Leave out the pictures, and reproduce exactly the lines from the line containing "Instruction: Open the" through the final line of the entries.

Saved data entries
· · · · ·
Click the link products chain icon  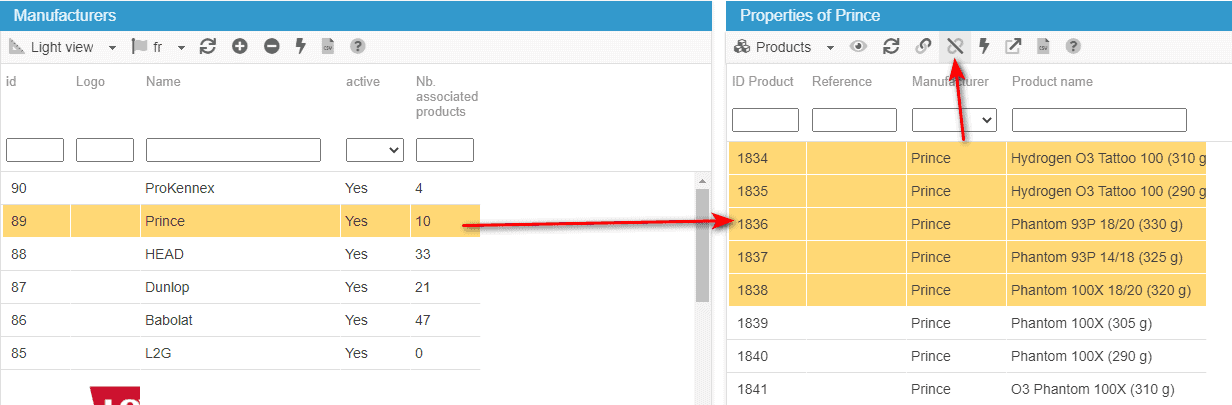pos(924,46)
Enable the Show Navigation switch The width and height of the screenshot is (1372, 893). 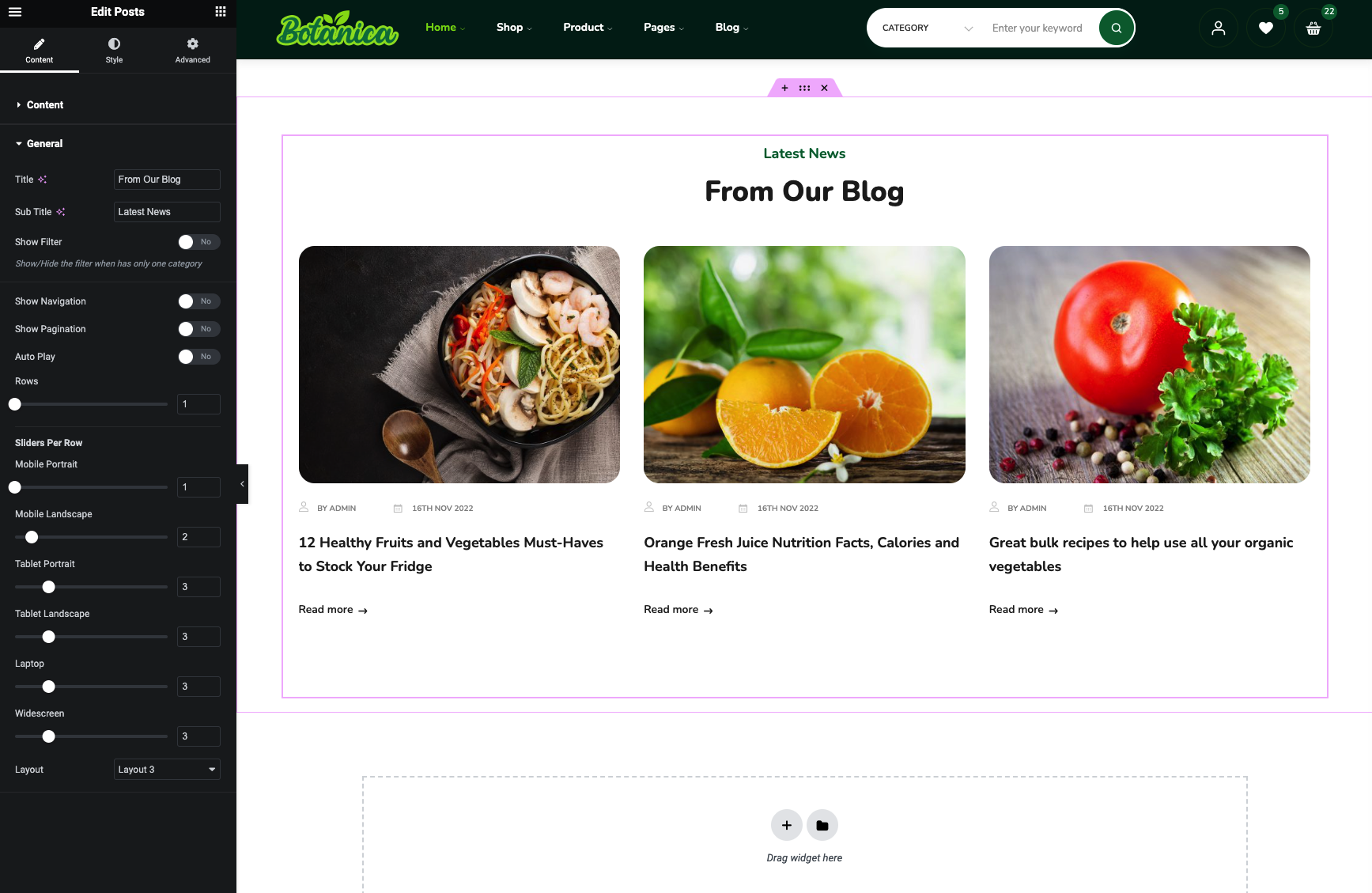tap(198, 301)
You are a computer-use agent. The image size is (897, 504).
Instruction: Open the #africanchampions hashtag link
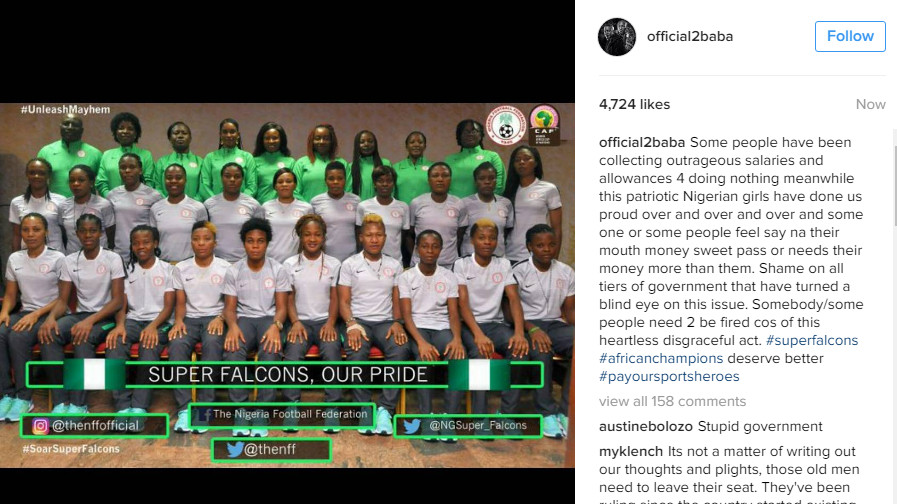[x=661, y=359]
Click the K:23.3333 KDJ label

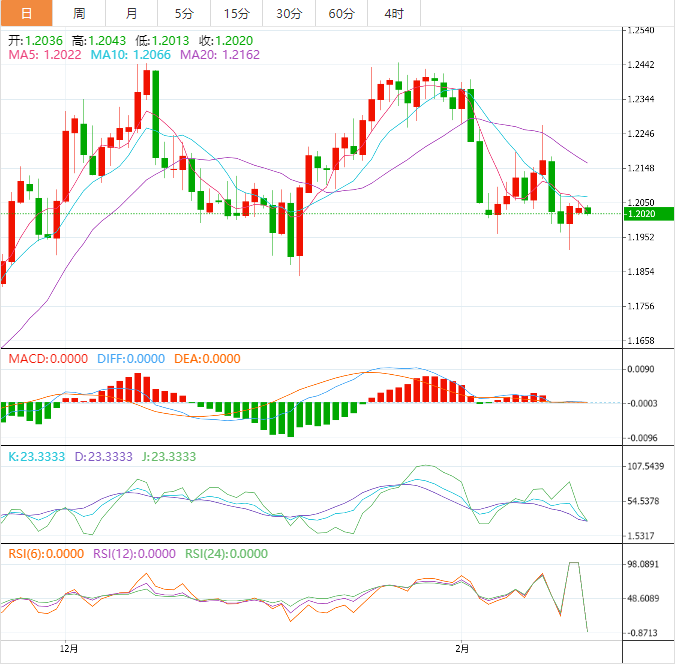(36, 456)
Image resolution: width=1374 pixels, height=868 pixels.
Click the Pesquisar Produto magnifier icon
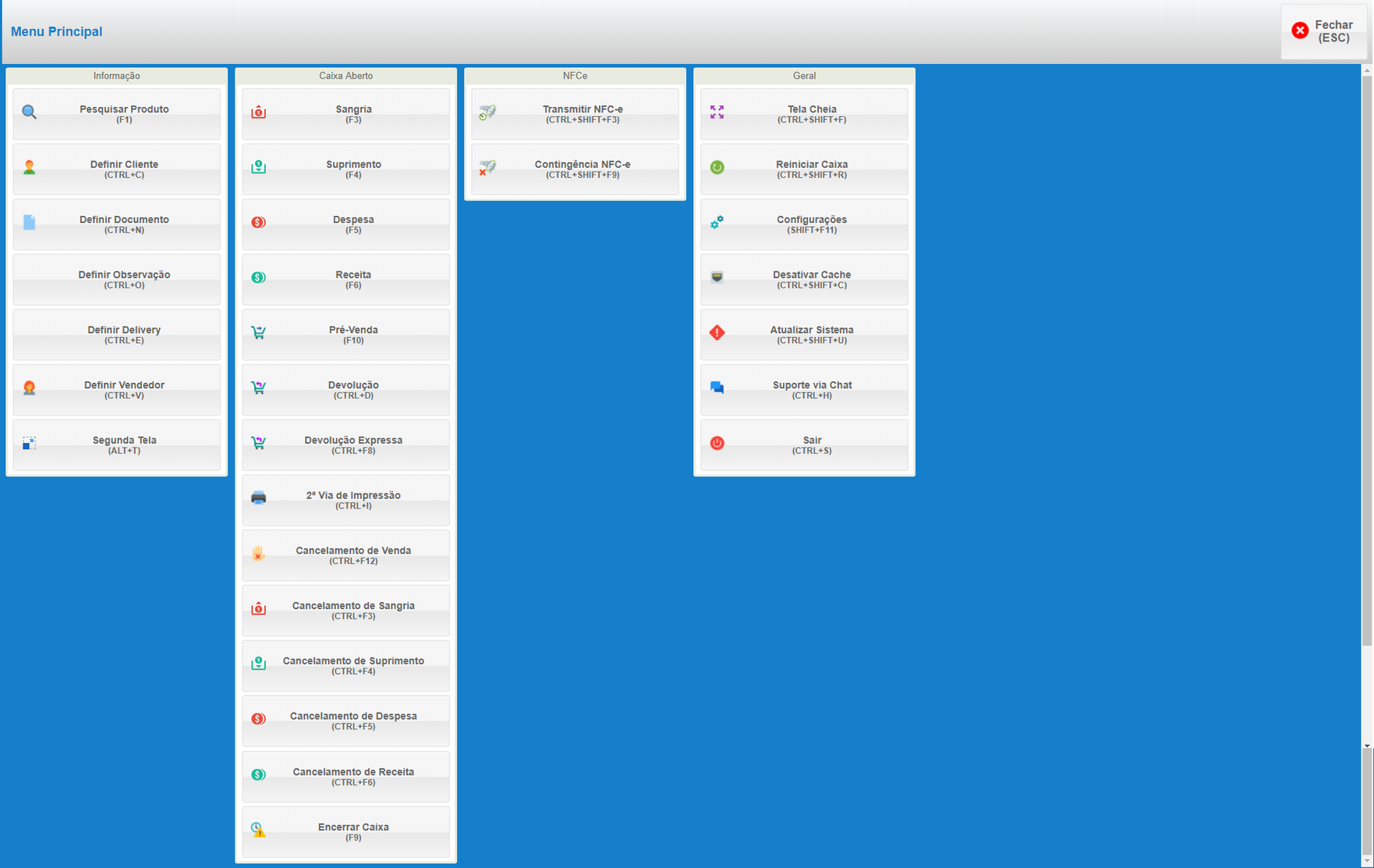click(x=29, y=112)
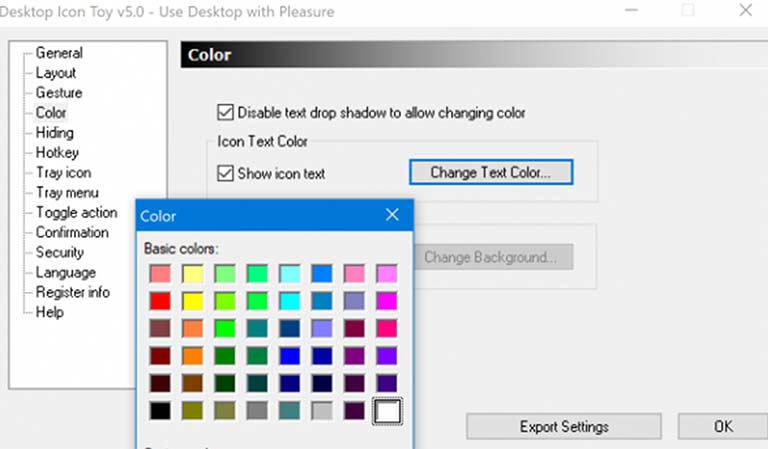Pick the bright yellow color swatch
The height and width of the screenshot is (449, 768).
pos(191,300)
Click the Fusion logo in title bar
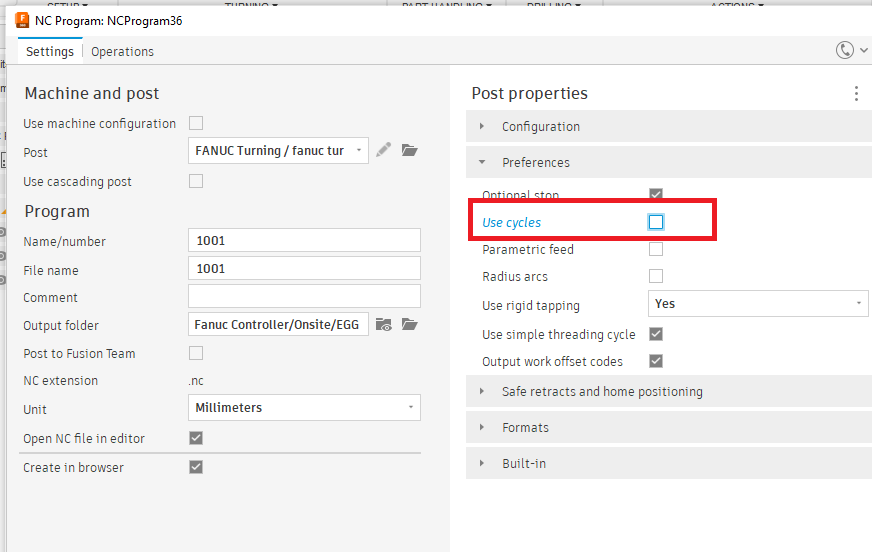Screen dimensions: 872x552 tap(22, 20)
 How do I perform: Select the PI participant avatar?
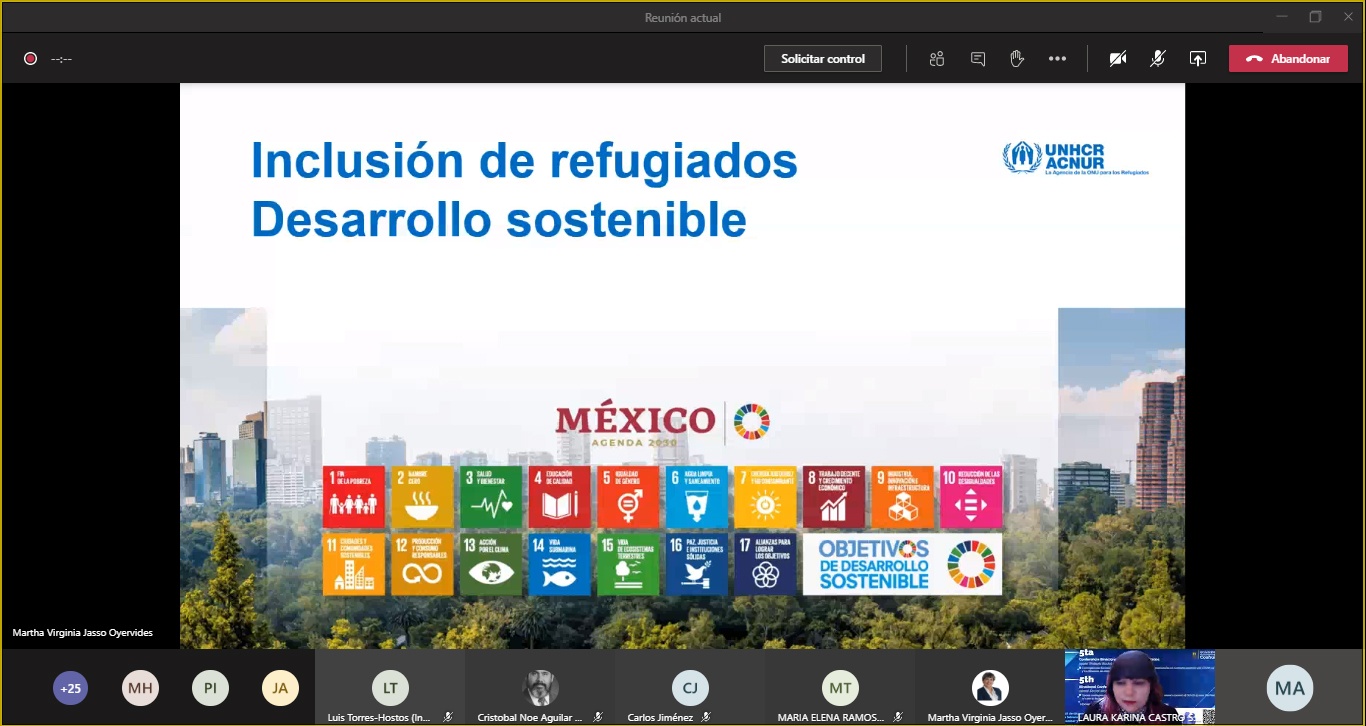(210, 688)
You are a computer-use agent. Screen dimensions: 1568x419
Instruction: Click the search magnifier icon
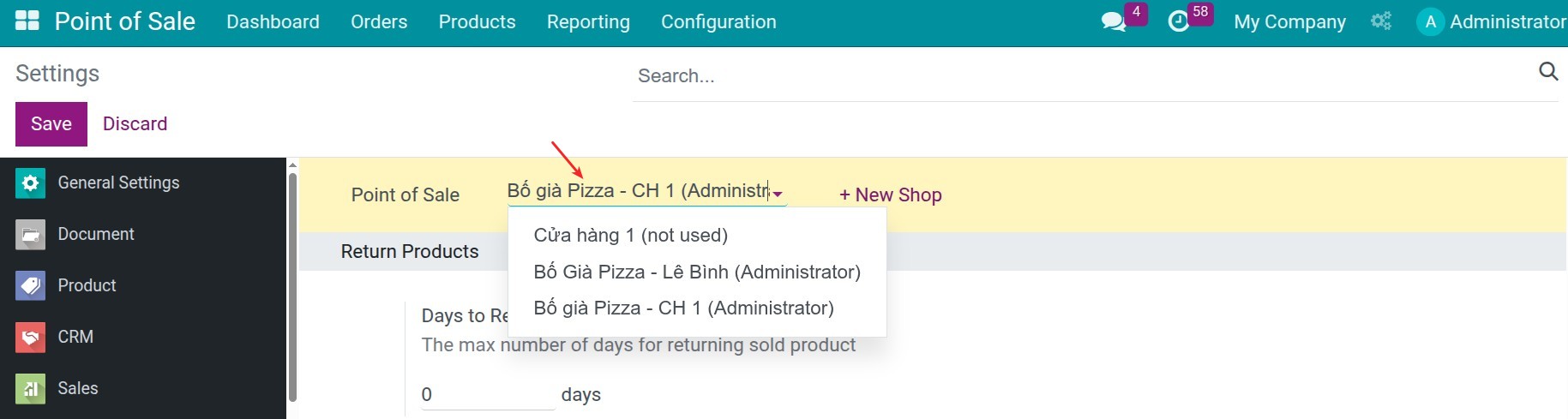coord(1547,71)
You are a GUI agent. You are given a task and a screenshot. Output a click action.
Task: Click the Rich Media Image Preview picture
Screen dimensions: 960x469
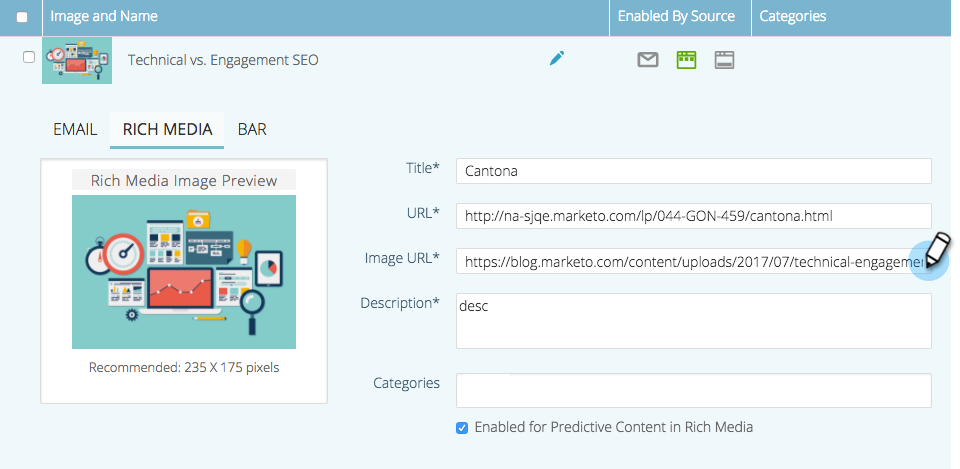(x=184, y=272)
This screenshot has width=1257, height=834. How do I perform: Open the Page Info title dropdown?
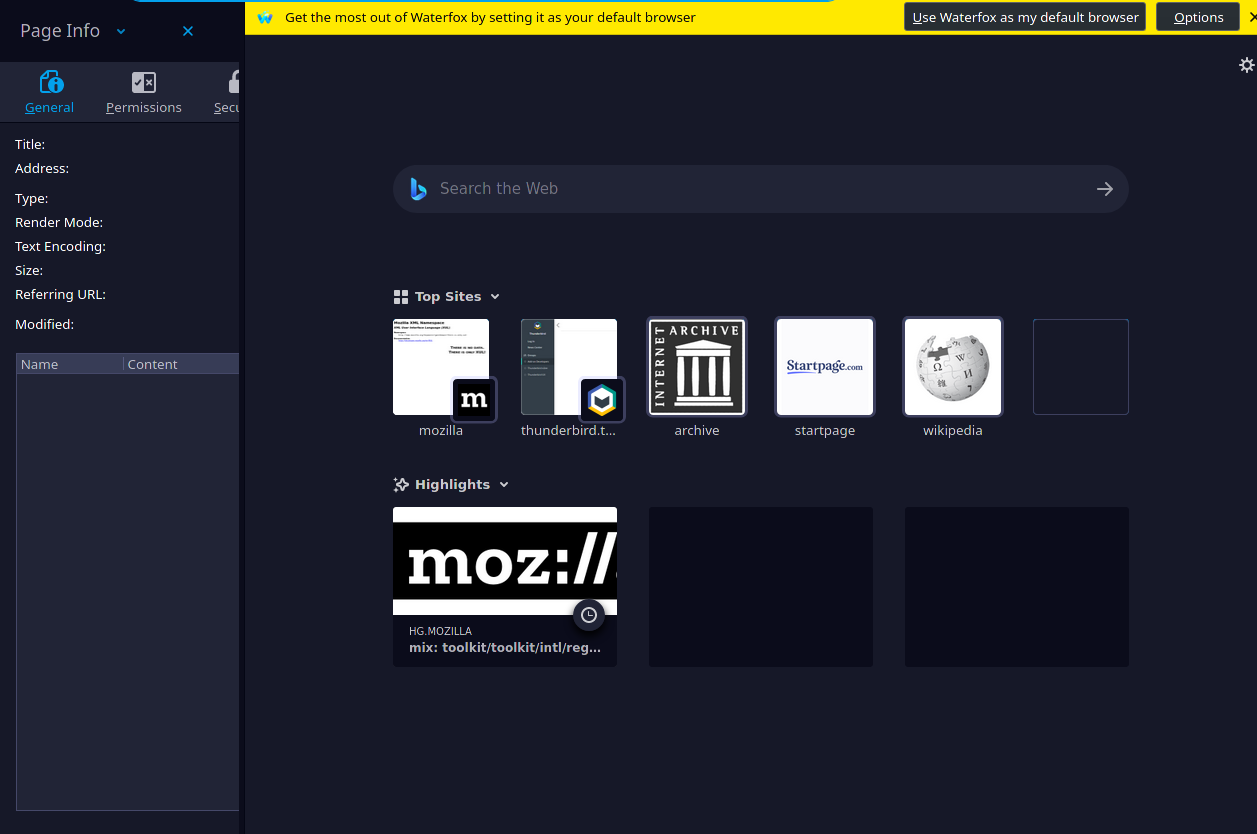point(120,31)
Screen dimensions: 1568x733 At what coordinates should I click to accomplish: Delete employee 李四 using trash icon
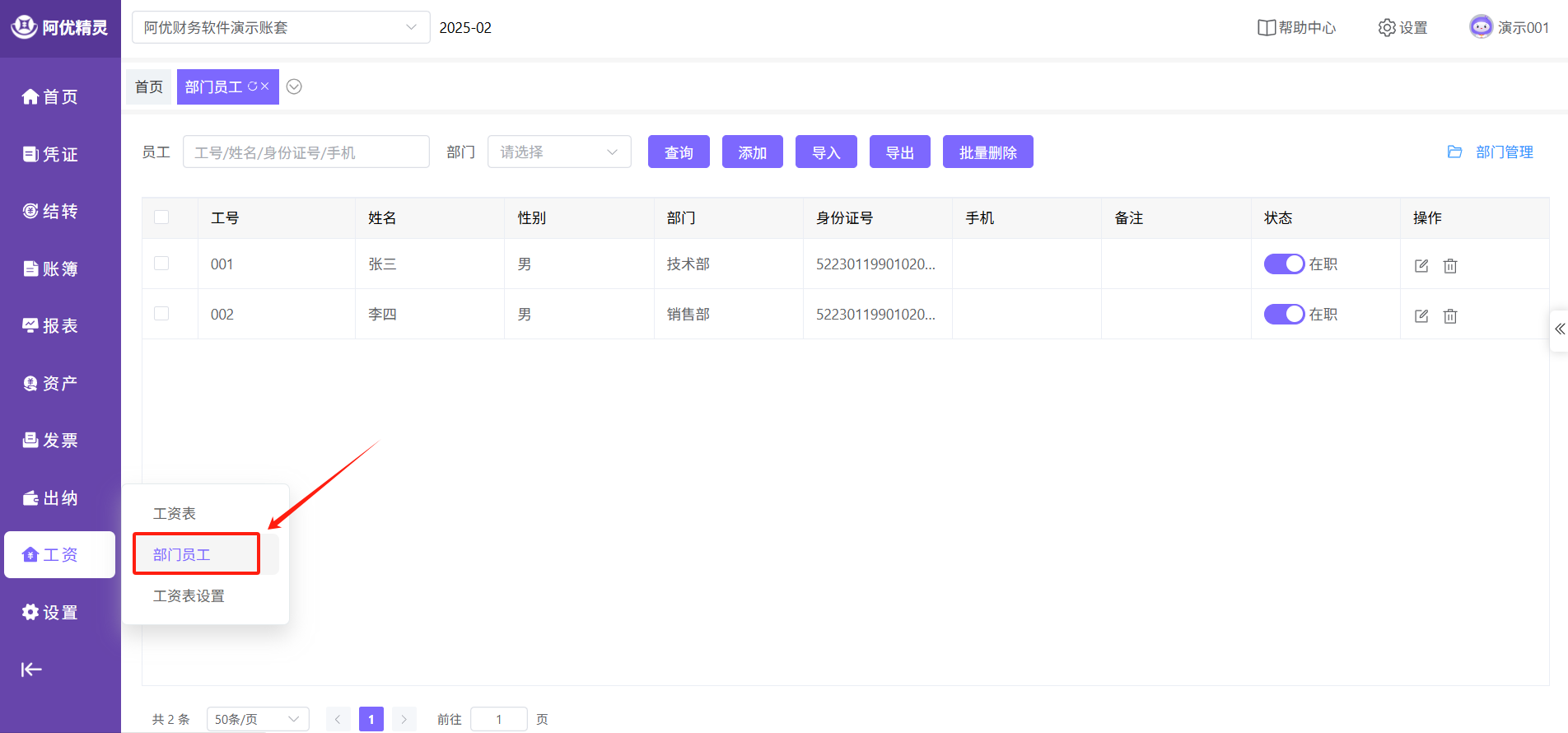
· · · · ·
**ANSWER BOX**
Instruction: Open the #africanchampions hashtag link
[x=661, y=359]
Click the K:23.3333 KDJ label

(36, 456)
Image resolution: width=1374 pixels, height=868 pixels.
Click the Pesquisar Produto magnifier icon
click(x=29, y=112)
Pick the bright yellow color swatch
The height and width of the screenshot is (449, 768).
pos(191,300)
Click the Fusion logo in title bar
Screen dimensions: 872x552 tap(22, 20)
 How do I perform: Select the PI participant avatar?
(210, 688)
You are a computer-use agent. Screen dimensions: 1568x419
Instruction: Click the search magnifier icon
coord(1547,71)
You are a GUI agent. You are given a task and a screenshot. Output a click action.
Task: Click the Rich Media Image Preview picture
Screen dimensions: 960x469
(x=184, y=272)
This screenshot has width=1257, height=834. How do I perform: Open the Page Info title dropdown?
point(120,31)
Screen dimensions: 1568x733 At what coordinates should I click to accomplish: Delete employee 李四 using trash icon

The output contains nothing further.